One such opportunity is U.S. Silica (SLCA).
I like SLCA because, while it’s in the oil and energy sectors, it isn’t dependent on producing fuel for passenger cars, the area where peak oil demand has already been reached. Instead, SLCA manufactures commercial silica used for fracking and other industrial processes.
Beyond its operations in the oil and gas industry, it also provides silica products for use in plastics, rubber, cleansers, paints, sealants, and fiberglass and other textiles. With its spread across these segments, when peak oil demand is reached in the coming years, SLCA won’t be in the kind of trouble pure oil producers will be.
SLCA has done really well this year.
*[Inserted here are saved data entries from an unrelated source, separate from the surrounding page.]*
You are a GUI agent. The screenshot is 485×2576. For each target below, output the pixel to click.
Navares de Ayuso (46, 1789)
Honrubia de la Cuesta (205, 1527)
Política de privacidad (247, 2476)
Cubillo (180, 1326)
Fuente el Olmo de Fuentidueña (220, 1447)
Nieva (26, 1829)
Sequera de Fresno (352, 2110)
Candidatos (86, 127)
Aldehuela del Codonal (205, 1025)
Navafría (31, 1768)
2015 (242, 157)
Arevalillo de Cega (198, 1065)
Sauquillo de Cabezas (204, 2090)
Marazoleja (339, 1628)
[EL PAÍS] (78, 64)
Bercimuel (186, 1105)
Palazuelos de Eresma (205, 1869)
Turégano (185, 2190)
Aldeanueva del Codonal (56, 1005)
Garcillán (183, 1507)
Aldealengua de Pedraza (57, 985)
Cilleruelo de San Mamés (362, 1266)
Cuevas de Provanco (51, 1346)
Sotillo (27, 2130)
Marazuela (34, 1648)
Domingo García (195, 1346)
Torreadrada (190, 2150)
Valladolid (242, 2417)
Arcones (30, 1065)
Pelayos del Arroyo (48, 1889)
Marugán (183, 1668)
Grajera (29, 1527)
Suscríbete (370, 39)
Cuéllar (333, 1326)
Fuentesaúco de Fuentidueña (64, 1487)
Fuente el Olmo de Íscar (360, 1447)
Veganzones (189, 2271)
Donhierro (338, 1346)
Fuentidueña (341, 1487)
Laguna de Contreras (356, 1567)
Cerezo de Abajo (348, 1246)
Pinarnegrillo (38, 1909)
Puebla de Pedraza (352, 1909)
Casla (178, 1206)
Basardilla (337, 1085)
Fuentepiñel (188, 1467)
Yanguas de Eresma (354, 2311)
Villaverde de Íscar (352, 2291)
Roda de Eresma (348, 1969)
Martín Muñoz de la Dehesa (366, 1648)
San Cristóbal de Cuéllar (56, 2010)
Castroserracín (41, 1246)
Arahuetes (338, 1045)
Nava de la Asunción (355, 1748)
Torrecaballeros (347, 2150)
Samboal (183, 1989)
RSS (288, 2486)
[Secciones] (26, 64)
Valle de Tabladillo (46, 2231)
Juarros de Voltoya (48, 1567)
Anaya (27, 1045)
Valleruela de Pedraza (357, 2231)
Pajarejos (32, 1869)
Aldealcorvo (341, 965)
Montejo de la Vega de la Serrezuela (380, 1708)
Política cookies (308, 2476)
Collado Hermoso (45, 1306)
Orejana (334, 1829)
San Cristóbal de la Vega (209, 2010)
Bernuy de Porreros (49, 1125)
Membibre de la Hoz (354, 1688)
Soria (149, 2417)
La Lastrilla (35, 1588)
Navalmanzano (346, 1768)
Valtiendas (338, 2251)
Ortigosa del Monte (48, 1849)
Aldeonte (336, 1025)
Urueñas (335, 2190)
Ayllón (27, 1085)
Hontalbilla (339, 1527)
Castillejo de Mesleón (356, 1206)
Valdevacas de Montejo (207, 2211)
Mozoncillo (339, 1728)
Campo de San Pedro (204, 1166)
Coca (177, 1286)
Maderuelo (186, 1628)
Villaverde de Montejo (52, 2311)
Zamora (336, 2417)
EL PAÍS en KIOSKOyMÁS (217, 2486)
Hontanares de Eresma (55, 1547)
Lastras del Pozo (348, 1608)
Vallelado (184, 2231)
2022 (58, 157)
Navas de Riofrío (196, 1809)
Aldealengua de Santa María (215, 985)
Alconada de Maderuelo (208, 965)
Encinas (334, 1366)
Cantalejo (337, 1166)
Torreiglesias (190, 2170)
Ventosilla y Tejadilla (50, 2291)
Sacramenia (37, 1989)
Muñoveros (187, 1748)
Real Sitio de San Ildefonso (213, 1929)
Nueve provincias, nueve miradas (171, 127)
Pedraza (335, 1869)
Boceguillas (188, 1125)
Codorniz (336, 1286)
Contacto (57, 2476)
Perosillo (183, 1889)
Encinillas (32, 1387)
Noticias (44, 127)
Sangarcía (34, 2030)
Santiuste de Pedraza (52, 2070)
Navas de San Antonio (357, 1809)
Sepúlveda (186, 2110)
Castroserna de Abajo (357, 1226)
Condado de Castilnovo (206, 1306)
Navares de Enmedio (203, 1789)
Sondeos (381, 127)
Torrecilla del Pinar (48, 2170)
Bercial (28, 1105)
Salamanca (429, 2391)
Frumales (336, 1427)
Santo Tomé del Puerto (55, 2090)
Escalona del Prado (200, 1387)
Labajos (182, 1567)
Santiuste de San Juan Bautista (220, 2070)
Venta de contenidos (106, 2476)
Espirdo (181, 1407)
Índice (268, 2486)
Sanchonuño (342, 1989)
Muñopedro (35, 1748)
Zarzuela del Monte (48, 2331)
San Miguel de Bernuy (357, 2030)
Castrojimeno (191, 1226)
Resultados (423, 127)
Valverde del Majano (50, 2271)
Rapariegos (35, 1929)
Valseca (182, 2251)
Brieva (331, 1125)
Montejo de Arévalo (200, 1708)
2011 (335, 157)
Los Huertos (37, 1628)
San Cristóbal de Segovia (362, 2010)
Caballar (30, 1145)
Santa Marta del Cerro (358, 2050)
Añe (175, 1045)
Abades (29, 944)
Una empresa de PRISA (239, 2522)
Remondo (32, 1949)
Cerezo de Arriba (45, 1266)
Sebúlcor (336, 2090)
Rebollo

It bottomed out of a multi-year downtrend at the beginning of this year, rising from the low teens to just over $51 per share as I’m writing this.
Typically I wouldn’t recommend a stock that has been steadily rising like this one has, but I still think there is a fair amount of upside to SLCA and this week it set up an interesting opportunity.
[You must be registered and logged in to see this image.]
Looking at SLCA’s chart over the last couple of months, you can see that this week it broke out of a correction, making for a great entry point for a breakout trader.
Furthermore, if the price can rise above its all-time high of $73.43—roughly 30% above where it is now—there is no more overhead resistance for SLCA.
You have to anticipate a correction before it gets there, but if you place a stop loss around $48 - $49—its low at the beginning of this week—and adjust that stop loss as the price rises, you should mitigate the risk.
Bottom line, betting on oil in the long term isn’t such a great idea. With demand weakening, oil and gas stocks won’t be a safe place to have your money within a few short years.
But there are opportunities in the short term, and companies like SLCA are a safer option than pure oil plays that are still benefitting from all the OPEC noise.